Rallin mengangguk. Kemudian ia mengeluarkan beberapa buku tulis. Ia menunjukkan materi-materi yang kurang di pahaminya. Dan Astan pun menjelaskan juga mengajarinya dengan telaten.
Astan, lelaki ini adalah lelaki tertampan nomor wahid di SMA Grand Nusa. Dia adalah most wantednya Grand Nusa. Semua siswi disini mengagung-agungkan Astan. Tidak di pungkiri, Astan itu tampan. Astan pintar. Astan ramah. Astan baik. Siapa yang tidak tertarik dengan lelaki semacam Astan? Rallin saja sebenarnya tertarik. Tapi sayang, di hatinya hanya ada Nadiv seorang. Tidak ada yang bisa menggantikannya.

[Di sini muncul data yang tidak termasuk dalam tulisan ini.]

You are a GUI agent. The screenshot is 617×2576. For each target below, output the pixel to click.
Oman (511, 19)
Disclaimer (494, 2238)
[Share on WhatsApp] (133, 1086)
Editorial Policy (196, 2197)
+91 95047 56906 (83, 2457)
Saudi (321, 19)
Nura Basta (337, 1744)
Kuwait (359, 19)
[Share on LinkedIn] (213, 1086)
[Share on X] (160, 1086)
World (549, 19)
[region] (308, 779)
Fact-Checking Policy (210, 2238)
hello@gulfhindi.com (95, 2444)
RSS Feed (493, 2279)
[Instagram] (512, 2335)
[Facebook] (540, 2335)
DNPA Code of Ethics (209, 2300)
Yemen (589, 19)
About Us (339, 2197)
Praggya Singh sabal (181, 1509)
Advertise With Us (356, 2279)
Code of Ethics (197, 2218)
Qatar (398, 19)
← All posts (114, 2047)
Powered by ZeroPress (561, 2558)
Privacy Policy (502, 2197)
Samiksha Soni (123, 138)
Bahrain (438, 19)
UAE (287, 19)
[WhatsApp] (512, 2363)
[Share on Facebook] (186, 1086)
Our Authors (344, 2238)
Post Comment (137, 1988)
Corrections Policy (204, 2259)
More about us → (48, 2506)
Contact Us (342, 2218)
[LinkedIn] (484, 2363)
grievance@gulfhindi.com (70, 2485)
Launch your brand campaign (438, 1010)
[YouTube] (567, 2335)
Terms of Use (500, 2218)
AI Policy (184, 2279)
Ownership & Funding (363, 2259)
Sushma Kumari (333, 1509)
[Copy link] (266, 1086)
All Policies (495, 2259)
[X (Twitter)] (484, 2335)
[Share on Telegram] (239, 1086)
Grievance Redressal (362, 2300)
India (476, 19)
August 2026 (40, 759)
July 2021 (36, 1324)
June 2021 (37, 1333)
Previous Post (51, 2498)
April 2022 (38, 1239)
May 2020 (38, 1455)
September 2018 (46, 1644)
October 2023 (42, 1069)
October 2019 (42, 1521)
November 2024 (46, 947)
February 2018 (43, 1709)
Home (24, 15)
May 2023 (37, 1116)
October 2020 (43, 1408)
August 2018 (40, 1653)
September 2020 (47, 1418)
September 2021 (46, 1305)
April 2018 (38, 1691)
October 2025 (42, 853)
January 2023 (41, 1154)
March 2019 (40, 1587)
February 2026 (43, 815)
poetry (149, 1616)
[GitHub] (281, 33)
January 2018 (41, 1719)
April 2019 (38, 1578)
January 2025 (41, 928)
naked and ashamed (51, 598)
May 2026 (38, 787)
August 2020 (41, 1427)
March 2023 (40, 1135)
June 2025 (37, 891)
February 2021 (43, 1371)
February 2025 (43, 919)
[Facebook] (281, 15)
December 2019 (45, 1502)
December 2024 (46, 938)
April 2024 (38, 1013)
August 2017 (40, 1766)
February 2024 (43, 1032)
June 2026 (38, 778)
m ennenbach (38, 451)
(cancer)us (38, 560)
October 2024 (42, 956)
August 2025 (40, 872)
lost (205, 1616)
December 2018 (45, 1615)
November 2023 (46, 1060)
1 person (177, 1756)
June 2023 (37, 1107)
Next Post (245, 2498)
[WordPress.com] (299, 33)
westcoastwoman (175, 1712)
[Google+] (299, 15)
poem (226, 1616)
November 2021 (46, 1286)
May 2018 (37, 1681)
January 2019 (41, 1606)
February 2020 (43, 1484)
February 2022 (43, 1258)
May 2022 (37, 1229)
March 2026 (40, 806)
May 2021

Banyak orang yang kerap menjodohkannya dengan Astan. Mereka bilang kalau dia dengan Astan akan menjadi pasangan yang serasi. Sama-sama pintar, ramah, dan paras yang menawan. Namun Rallin tak menanggapinya. Itu kan menurut pandangan mereka. Tapi menurut Rallin, ia hanya serasi dengan Nadiv. Bukan Astan, bukan yang lain. Hanya Nadiv.
***
Pukul lima lewat lima belas menit Rallin memarkirkan mobilnya di garasi rumahnya. Ia diam sebentar sebelum mengeluarkan diri. Ia sedang mempersiapkan diri untuk menerima kejutan lagi.
Pelan tapi pasti, Rallin melangkahkan kakinya masui ke rumah yang kelam ini. Mata Rallin membelalak melihat pemandangan di depannya. Ini bukan sebuah pertengkaran yang setiap hari ia dengar, ia sudah tak kaget kalau itu. Ini lain, tiba-tiba emosinya memuncak di ubun-ubun. Jujur, ia belum pernah se emosi ini. Dan pemandangan di depannya ini benar-benar menyulut dirinya.
Rallin berjalan cepat menuju sofa ruang tamu. Disana, Ranti tengah berduaan dengan seorang lelaki. Dan parahnya lelaki itu bukan papanya. Rallin tidak masalah jika mama dan papanya bertengkar. Tapi ini sudah termasuk penyelewengan. Hal ini bisa saja membuat rumah tangga orang tua nya yang sudah hancur menjadi lebur. Rallin tidak ingin itu terjadi.
"Ma!" sentak Rallin keras.
Ranti melirik Rallin sekilas kemudian kembali bermesraan dengan lelaki bajingan di sampingnya.
"Mama!" sentak Rallin lagi.
Namun Ranti tetap mengacuhkannya. Muka Rallin memerah. Emosinya meninggi. Dan ia akan melampiaskannya pada lelaki bajingan itu.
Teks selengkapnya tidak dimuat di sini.